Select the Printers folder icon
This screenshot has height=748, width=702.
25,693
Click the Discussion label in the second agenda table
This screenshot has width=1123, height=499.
==
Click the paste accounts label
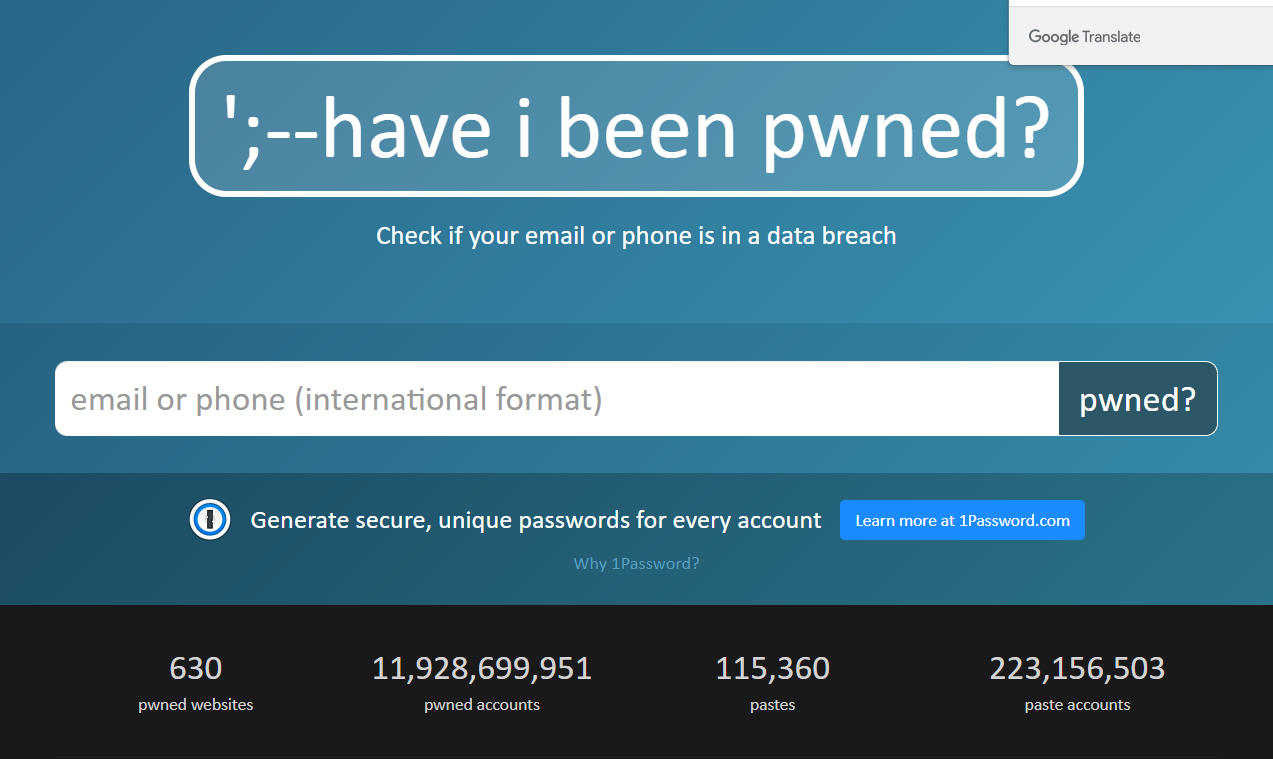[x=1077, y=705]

:: TASK BRIEF ::
Take exactly the lines from the one containing "Select the Printers folder icon" through the one containing "This screenshot has width=1123, height=499." in the data above, and output them with nothing added.

:: SOLVED EXERCISE ::
Select the Printers folder icon
This screenshot has height=748, width=702.
25,693
Click the Discussion label in the second agenda table
This screenshot has width=1123, height=499.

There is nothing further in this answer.